Dan yang itu pasti Sehun, Tao yakin itu.

'Dan ini Sehun. Dia sudah besar bukan?" Sehun—anak lelaki itu juga duduk ssperti Yifan yang menyantap makanannya.

Baru saja Mamanya ingin membuka mulut lagi, Tao sudah berlari meninggalkan Mamanya dan tamunya—"Aku ke kamar dulu Ma!" teriak Tao sambil menaiki tangga rumahnya.

...

Tao sudah mengganti bajunya menjadi baju rumahan. Baju kaos putih berlengan tiga perempat bertuliskan 'Show Your Color!" di bagian depan dengan celana kain selutut berwarna hitam dan rambut hitam bergelombangnya yang ia ikat sembarang namun seperti dicepol tinggi.

Dirinya bimbang, haruskan ia turun. Di bawah sana ada Yifan. Baru saja beberapa hari yang lalu Mamanya bercerita bertemu dengan orang itu, dan hari ini kenapa ia harus bertemu dengan Yifan. Di rumahnya lagi.

Tadi ia sangat malu melihat Yifan, entah kenapa perasaan menjadi seperti ini. Dan apa Yifan melihatnya? Tao tadi tidak memperhatikan Yifan.

Seharusnya Tao datang dan menyapa Yifan, layaknya teman lama melepas rindu. Tapi Tao malu, itu sudah dikatakan sebelumnya bukan.

Dirinya tidak perduli dengan Lei Mei ataupun Sehun. Ini adalah tentang Yifan, si anak lelaki yang su—, ah lupakan. Pipi Tao sudah memerah mengingatnya.

Akankah ia turun?

...

Setelah berdebat dengan dirinya di depan kaca sekitar setengah jam, akhirnya Tao memutuskan untuk keluar dari kamarnya dan bergabung dengan yang lain di meja makan. Bagi Tao apa pun yang terjadi nanti di meja ini Tao pasrah, ia serahkan semuanya pada Tuhan.

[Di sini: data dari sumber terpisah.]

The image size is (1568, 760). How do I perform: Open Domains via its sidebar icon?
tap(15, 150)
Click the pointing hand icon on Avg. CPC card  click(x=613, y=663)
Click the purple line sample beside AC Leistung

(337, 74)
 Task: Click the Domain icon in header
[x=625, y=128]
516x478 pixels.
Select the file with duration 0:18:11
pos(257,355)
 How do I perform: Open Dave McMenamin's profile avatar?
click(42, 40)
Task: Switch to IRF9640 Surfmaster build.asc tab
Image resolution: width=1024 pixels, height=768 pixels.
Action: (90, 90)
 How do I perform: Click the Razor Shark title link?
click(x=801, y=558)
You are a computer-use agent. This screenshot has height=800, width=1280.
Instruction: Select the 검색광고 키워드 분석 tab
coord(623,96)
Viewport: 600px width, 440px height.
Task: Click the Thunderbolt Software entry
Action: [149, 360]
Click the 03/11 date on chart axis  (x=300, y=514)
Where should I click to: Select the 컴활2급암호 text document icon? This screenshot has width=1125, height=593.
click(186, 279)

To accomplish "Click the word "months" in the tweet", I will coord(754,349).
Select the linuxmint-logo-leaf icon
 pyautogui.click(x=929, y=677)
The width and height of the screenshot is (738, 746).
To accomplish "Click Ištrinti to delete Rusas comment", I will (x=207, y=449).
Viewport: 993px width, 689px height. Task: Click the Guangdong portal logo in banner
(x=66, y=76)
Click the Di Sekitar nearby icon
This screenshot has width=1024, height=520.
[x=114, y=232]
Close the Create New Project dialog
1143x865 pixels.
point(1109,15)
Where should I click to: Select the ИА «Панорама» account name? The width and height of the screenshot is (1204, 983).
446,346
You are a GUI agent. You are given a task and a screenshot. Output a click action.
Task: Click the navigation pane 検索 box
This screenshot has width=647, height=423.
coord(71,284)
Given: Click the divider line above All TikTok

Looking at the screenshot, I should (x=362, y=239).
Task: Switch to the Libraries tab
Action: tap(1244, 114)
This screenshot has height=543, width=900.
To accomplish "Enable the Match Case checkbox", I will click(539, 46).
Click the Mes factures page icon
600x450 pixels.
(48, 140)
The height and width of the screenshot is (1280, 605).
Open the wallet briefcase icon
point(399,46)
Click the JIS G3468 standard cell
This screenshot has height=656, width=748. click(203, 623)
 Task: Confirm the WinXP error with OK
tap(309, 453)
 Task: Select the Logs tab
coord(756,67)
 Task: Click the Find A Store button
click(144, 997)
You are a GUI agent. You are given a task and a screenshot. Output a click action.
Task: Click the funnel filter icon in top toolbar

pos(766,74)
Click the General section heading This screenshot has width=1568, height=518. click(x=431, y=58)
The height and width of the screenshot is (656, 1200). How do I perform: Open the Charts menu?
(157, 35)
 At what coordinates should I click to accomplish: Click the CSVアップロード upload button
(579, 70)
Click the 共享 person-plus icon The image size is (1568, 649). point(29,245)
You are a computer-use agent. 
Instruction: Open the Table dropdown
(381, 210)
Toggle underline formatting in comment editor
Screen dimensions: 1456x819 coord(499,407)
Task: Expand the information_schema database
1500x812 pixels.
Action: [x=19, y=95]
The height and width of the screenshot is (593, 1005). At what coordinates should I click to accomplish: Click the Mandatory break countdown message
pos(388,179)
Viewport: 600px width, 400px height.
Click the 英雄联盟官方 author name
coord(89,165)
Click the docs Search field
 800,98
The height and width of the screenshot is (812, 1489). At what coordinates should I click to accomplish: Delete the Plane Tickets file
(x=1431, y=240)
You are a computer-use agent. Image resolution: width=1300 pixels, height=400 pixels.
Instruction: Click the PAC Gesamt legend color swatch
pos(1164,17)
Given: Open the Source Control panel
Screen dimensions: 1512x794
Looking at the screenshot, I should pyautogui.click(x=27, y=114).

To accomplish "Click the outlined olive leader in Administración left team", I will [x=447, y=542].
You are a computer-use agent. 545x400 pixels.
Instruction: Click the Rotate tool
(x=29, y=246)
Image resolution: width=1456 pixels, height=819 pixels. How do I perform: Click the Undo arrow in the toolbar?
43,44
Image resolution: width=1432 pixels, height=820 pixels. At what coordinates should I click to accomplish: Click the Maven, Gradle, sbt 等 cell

Dan kenapa Tao sial lagi, dirinya didudukkan Mamanya tepat di depan Yifan. Di sampingnya adalah Sehun yang sibuk melahap makanannya.

Dai tadi dirinya hanya menunduk menatap piringnya yang terus menerus diisi makanan oleh Mamanya Sehun dan Yifan.

"Makan yang banyak ya Zi! Ini Mama yang buat, kaukan dulu suka sekali makan masakan Mama," Tao hanya tersenyum saat Mamanya kedua laki-laki di kediamannya ini terus-terusan memasukkan lauk ke piringnya,

Tao ingin sekali menolak, sungguh perutnya sangat kenyang. Tapi Tao bukan orang yang dengan tega menyakiti perasaan orang apalagi orang yang lebih Tao.

Dengan setengah hati Tao memasukkan nasi ke dalam mulutnya.

"Tao kau tidak manyapa Yifan? Kau masih ingat bukan dengan dia?" kenapa sih Mamanya ini. Tao yang tadi menunduk, mengangkat kepalanya. Mencoba tersenyum pada Yifan.

Iya, di depannya benar Yifan. Bocah laki-laki yang biasa bermain dengannya.

Sekarang sudah tumbuh menjadi dewasa. Tao akui Yifan tampan. Alisnya tebal dan tegas, tatapan matanya tajam, hidungnya mancung, rahangnya tegas, rambutnya yang cepak dengan warna hitam pekat. Dan jangan lupakan tubuh tegapnya.

Yifan cocok sekali dikatakan polisi tampan, ketimbang polisi Yifan lebih pantas dikatakan sebagai model atau artis.

"Dan Sehun, aduh dia besar sekali sekarang bukan? Kau ingat, dulu kau dan Yifan sering sekali membuat Sehun menangis,"

"Iya, aku sampai kewalahan karena setiap saat harus membuat Sehun berhenti menangis. Tapi mereka berdua kembali membuat Sehun kecil menangis." Tawa kedua wanita dewasa itu pecah saat mengingat kelakuan anak mereka di waktu kecil.

Ingin sekali rasanya Tao menenggelamkan wajahnya di antara tumbukan lauk di depannya, tentu Tao ingat itu. Kenapa ia agak merasa malu ya dengan Sehun? Dulu Tao sering sekali membuat Sehun menangis—ia lakukan bersama Yifan.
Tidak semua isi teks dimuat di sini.